# Why Mean Time To Failure is a poor(lazy) metric for pre-emptive ESP replacement

## Introduction

In oilfields where Electric Submersible Pump(ESP) is the artificial lift technique, the ESP replacement strategy is a key question. Two strategies are typically employed: 
    
    1) pre-emptive - ESP's are changed out before they fail.
    2) reactive - ESP's are changed out once they fail.

There are unique advantages and disadvantages to either of these strategies, making them unique for different oilfields. However, the chosen strategy impacts OPEX, CAPEX, unscheduled deferment, planning stability and availability of long-lead items making it one of the most important decisions in managing an oilfield.

Recently at work a pre-emptive schedule was chosen with mean time to failure (MTTF) used as the metric to decide on pre-emptive ESP replacement. This post argues that MTTF based replacement is sub-optimal and a reliability based approach using failure rate curves and the probability of failure to decide on when to replace ESP's pre-emptively is a better metric to decide on when to replace ESP's.

The code is available on my github here: [github] 

## Exploratory data analysis

In [55]:
import pandas as pd

failure_data_loc = "data\\esp_failures.csv"
failure_data = pd.read_csv(failure_data_loc)
failure_data.sort_values(by="days", inplace=True)

failure_data["ESP"] = [str(v) for v in failure_data["ESP"]]

failure_data.head(5)

Unnamed: 0,ESP,days
15,15,2
0,0,51
46,46,90
33,33,97
47,47,107


### Runtimes

In [56]:
from bokeh.plotting import figure, show, row
from bokeh.io import output_notebook

output_notebook()


def plot_runtimes(df: pd.DataFrame):
    p = figure(
        x_range=(0, 3000),
        y_range=df["ESP"],
        height=700,
        width=500,
        title="ESP Runtimes",
        toolbar_location=None,
        tools="",
    )
    p.hbar(y=df["ESP"], right=df["days"], width=0.9)
    p.xgrid.grid_line_color = None

    p.xaxis.axis_label = "Runtime [days]"
    p.yaxis.axis_label = "ESP Number"
    return p


runtimes_plot = plot_runtimes(failure_data)
show(runtimes_plot)  # type: ignore

The runtime data shows ESP's with *infant failure*. These are failures that happen immediately after replacement. They're unavoidable and are also a remainder that changing ESP's does not lower risk of failures to zero. In fact, there's a risk of infant failure. The data also shows that at ~1000 days the failure rate shows a step change. And finally you have ESP's which have run for ~2500 days.

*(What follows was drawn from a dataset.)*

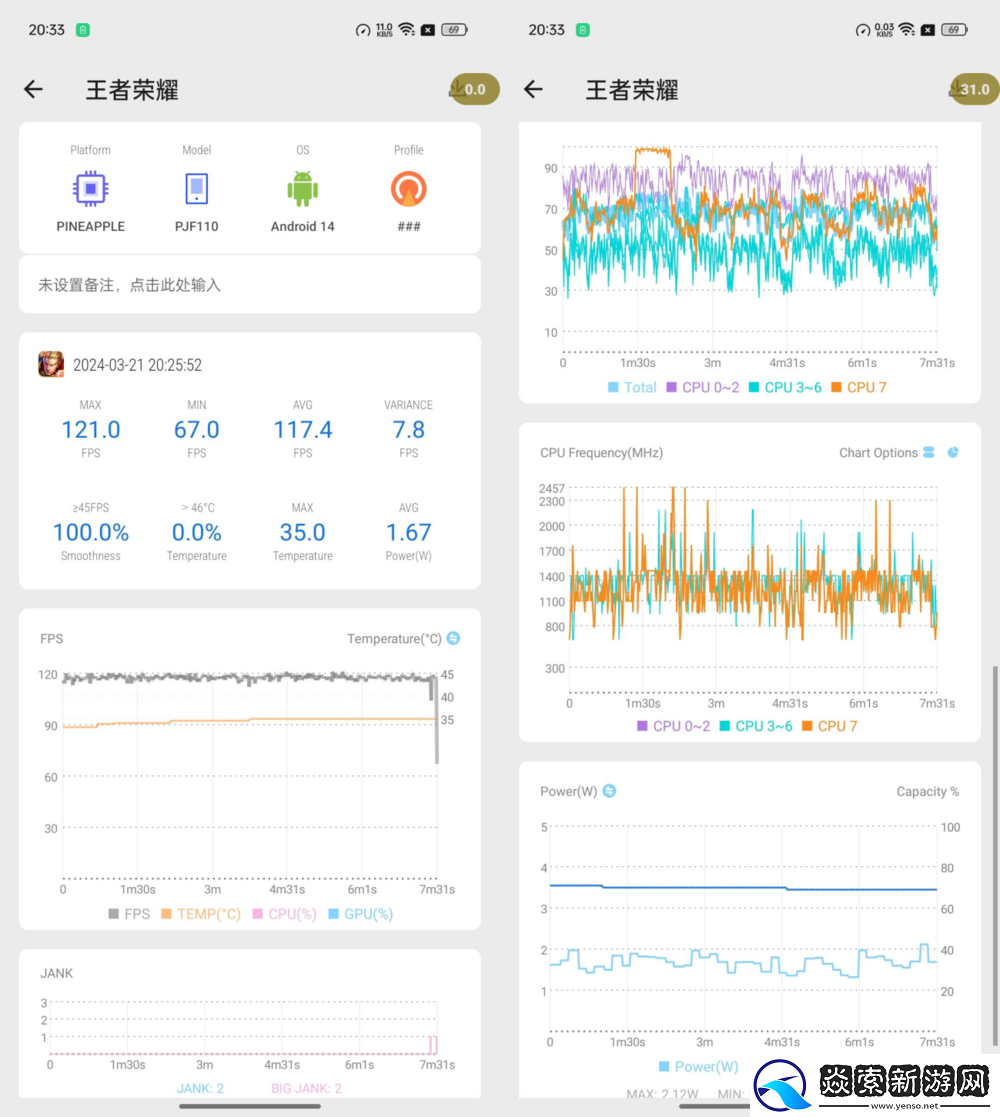The width and height of the screenshot is (1000, 1117).
Task: Open the pie chart view in Chart Options
Action: point(951,452)
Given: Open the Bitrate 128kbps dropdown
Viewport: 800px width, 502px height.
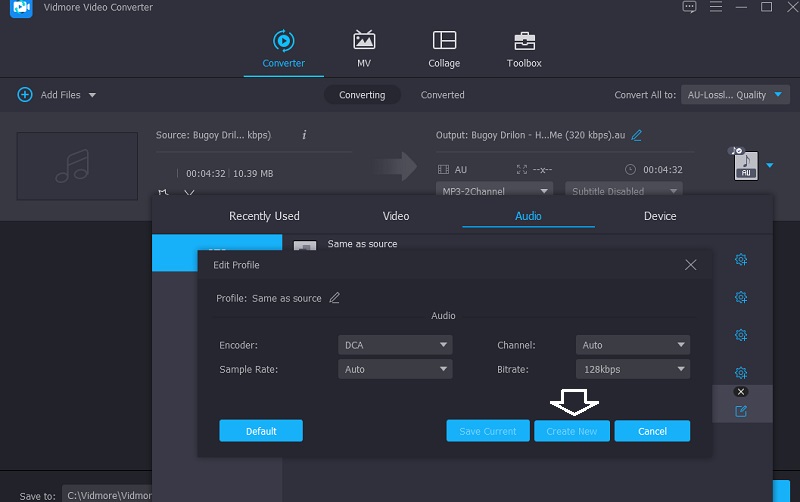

The Mean Time To Failure for $n$ ESP's is given by

$$ \frac{Runtime_{esp_1} + Runtime_{esp_2} + ... + Runtime_{esp_n}}{n}$$

In [57]:
mean_time_to_failure = failure_data["days"].mean()

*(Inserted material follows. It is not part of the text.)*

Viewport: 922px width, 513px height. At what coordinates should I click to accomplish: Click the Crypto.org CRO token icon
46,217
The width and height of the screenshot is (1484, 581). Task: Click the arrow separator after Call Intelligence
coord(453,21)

For the above data this translates to *$1178.2$ days*.

In [58]:
from bokeh.models import Span

hline = Span(
    location=1178.2,
    dimension="height",
    line_color="red",
    line_width=2,
    line_dash="dashed",
)

runtimes_plot.renderers.extend([hline])
show(runtimes_plot)  # type: ignore

### Survivor plot

In [59]:
import numpy as np

sample_size = len(failure_data)

survivors = np.array(
    [
        ((sample_size - (idx + 1)) / sample_size)
        for idx, _ in enumerate(failure_data["days"])
    ]
)

failure_data["survivors"] = survivors
failure_data.head()

Unnamed: 0,ESP,days,survivors
15,15,2,0.98
0,0,51,0.96
46,46,90,0.94
33,33,97,0.92
47,47,107,0.9


In [60]:
from typing import Iterable


class CDFPlot:
    def __init__(self, width=800, height=400, title="CDF Plot", **kwargs):
        self.width = width
        self.height = height

        self.title = title
        self.plot = figure(width=width, height=height, title=title, **kwargs)
        self.lines: dict[str, dict] = {}

    def add_line(
        self,
        line_name: str,
        x: Iterable,
        y: Iterable,
        legend_label: str,
        color: str,
        **kwargs,
    ):
        self.plot.line(x, y, color=color, legend_label=legend_label, **kwargs)
        return self.plot

    def add_scatter(
        self, x: Iterable, y: Iterable, legend: str, color: str, size: int = 15
    ):
        self.plot.circle(x, y, fill_color=color, size=size, legend_label=legend)
        return self.plot

In [61]:
cdf_survivial_plot = CDFPlot(
    title="ESP Survival plot", y_range=(0, 1), height=700, width=700
)
cdf_survivial_plot.plot.xaxis.axis_label = "Run Time [days]"
cdf_survivial_plot.plot.yaxis.axis_label = "Population Fraction Survived"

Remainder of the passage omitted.